Dataset entries
= = = =
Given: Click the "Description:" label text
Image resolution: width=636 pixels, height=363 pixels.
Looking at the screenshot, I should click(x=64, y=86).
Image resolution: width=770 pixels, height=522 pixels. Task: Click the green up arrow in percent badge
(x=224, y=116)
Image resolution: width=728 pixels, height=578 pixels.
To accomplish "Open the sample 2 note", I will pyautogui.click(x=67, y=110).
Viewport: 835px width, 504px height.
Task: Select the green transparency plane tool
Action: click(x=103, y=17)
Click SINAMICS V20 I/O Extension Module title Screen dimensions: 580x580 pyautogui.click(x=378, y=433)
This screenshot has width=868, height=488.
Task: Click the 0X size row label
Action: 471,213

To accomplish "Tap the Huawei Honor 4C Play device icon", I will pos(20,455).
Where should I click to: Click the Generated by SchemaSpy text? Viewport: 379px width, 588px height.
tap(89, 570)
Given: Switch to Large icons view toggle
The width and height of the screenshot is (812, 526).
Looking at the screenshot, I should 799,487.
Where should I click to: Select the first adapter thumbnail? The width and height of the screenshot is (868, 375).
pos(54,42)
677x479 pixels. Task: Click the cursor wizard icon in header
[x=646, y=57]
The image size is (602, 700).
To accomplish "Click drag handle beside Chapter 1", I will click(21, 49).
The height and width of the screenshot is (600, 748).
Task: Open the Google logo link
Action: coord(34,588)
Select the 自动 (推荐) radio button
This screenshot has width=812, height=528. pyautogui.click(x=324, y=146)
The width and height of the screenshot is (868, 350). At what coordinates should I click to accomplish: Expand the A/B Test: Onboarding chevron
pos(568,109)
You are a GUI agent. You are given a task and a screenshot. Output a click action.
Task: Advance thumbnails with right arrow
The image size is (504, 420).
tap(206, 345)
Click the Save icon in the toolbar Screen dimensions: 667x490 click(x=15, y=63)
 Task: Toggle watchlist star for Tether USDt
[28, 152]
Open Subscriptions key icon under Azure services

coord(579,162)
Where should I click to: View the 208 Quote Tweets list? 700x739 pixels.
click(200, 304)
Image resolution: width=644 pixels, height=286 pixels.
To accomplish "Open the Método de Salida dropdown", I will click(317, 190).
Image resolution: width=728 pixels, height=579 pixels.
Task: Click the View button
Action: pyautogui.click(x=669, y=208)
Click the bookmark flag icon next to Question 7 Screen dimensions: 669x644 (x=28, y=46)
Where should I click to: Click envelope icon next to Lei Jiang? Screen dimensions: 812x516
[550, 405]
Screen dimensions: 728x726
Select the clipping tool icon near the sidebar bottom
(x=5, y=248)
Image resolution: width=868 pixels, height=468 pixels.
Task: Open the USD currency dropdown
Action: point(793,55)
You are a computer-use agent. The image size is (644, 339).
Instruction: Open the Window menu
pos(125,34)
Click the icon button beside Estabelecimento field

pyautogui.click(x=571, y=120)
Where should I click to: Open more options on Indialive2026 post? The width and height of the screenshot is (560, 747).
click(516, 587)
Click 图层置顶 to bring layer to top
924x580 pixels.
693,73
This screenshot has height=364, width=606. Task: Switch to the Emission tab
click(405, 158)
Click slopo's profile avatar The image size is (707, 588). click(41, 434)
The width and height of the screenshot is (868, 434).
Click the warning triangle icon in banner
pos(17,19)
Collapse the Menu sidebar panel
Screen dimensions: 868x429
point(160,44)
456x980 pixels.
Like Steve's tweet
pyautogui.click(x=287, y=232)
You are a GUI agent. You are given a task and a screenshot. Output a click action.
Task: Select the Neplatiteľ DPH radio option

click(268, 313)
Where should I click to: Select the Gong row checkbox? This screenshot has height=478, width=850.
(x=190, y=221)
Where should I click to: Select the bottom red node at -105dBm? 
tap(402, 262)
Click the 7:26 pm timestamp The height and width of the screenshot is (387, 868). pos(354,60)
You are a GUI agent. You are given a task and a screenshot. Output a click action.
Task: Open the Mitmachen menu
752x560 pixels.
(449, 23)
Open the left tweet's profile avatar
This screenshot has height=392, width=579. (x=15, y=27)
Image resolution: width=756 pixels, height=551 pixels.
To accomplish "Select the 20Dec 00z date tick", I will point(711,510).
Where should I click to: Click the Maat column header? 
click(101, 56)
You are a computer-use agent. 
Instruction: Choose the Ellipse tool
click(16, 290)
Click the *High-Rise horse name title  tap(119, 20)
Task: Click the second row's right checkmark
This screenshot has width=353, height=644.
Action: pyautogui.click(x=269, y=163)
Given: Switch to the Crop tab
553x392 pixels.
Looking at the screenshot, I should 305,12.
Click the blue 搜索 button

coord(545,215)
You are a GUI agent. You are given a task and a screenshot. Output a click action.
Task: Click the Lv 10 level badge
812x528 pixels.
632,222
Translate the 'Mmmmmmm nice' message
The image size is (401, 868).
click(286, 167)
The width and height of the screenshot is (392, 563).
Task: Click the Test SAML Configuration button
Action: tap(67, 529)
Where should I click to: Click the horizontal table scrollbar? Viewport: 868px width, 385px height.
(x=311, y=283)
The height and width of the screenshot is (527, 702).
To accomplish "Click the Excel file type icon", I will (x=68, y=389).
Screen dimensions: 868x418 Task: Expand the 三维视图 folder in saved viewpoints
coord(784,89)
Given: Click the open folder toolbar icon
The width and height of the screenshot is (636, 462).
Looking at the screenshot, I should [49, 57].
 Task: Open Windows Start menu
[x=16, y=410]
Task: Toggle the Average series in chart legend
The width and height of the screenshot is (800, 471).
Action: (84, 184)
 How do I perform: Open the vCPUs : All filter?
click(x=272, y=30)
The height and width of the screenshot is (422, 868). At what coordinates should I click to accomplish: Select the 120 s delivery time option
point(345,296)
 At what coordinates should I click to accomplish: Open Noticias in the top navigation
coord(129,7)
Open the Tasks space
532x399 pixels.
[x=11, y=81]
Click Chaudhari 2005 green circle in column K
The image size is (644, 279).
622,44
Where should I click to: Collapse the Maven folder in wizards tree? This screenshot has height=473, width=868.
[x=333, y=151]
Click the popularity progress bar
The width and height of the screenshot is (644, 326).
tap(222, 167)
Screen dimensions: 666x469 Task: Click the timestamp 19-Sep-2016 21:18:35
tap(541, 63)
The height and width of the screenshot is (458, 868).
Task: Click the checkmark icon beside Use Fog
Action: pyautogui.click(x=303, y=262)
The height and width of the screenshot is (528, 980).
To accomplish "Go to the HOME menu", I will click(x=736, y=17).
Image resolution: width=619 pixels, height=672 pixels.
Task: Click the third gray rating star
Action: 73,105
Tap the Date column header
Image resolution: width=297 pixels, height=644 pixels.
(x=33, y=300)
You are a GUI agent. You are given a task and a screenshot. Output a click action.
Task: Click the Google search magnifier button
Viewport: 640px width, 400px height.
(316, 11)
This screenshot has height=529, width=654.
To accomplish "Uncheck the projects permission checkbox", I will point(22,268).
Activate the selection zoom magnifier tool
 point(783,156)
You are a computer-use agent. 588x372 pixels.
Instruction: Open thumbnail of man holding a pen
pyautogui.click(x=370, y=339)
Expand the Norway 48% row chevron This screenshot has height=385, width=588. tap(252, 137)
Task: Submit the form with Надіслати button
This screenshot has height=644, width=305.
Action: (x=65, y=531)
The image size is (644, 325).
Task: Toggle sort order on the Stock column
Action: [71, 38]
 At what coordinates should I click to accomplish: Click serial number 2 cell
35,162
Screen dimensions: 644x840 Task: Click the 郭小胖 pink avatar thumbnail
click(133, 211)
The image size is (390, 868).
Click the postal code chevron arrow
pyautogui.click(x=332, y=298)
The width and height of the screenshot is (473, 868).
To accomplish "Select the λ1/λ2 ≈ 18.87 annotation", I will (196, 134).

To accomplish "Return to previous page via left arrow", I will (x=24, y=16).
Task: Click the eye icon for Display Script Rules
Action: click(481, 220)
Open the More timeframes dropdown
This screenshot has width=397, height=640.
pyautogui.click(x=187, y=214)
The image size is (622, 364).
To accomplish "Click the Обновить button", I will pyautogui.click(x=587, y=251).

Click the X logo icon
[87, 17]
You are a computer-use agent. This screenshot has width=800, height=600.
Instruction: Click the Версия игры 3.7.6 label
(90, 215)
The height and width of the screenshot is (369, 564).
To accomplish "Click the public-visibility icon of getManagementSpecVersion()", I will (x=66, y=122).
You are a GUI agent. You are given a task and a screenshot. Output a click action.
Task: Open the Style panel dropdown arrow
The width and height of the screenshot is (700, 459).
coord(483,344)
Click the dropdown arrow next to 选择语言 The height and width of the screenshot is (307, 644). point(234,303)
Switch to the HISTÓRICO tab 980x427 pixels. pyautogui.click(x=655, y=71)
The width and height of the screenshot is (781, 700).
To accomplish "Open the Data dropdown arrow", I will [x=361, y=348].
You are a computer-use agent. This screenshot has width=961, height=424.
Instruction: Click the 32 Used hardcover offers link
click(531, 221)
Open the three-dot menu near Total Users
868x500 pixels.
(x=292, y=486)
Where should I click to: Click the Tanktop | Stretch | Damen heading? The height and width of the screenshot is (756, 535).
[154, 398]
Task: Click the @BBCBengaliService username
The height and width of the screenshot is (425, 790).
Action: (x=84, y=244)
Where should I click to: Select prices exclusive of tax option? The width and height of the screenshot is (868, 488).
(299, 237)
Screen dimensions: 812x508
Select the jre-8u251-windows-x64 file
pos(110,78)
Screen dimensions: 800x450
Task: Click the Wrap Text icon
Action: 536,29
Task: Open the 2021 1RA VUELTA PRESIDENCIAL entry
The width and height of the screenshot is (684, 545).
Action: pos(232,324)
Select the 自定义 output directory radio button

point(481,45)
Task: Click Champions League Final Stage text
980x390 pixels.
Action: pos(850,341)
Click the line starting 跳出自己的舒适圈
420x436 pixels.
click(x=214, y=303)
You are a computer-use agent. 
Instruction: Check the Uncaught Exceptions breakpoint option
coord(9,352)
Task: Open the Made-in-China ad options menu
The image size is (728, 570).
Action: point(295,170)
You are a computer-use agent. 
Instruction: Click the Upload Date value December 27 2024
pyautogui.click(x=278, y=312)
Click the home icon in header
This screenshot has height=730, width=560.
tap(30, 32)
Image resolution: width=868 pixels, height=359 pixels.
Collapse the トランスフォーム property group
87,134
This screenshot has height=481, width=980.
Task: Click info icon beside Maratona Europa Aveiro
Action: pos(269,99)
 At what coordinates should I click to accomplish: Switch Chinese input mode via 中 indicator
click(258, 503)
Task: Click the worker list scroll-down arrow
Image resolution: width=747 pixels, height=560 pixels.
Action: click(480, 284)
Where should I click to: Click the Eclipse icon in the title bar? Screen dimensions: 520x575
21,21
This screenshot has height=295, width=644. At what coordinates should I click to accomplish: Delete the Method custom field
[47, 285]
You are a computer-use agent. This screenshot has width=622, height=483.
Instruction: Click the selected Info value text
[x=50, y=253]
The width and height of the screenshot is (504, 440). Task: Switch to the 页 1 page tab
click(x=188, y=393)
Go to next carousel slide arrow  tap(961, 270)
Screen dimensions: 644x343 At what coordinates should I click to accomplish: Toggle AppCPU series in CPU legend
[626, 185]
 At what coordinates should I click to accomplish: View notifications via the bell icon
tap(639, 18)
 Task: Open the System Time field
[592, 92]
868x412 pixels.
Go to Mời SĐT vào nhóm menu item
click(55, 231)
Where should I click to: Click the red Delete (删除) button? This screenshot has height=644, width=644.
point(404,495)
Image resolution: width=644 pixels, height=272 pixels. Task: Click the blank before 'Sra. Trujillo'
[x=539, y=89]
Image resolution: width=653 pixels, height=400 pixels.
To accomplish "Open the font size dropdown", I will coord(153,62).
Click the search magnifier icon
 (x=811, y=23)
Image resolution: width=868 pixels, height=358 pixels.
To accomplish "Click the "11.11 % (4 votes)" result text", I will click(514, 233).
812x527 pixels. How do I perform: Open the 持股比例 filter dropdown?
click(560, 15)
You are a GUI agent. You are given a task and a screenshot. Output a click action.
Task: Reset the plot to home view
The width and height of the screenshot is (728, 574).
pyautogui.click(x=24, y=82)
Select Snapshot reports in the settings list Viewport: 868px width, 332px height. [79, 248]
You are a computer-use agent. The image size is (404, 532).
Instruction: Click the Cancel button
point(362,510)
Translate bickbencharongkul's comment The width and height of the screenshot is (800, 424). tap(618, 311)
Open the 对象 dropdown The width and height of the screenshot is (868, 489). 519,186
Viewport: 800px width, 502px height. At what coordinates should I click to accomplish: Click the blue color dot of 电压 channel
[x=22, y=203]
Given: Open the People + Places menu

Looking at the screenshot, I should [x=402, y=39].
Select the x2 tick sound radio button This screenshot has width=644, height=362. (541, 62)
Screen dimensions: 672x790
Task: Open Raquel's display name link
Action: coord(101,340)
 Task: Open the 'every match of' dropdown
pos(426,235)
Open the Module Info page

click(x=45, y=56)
= = = =
# [Instructions for the task]
Taking the entries above, restate exactly those lines that fall between the line with "The width and height of the screenshot is (684, 545)." and the line with "Task: Click Champions League Final Stage text", keeping both of those lines too.

# [Task response]
The width and height of the screenshot is (684, 545).
Action: pos(232,324)
Select the 自定义 output directory radio button

point(481,45)
Task: Click Champions League Final Stage text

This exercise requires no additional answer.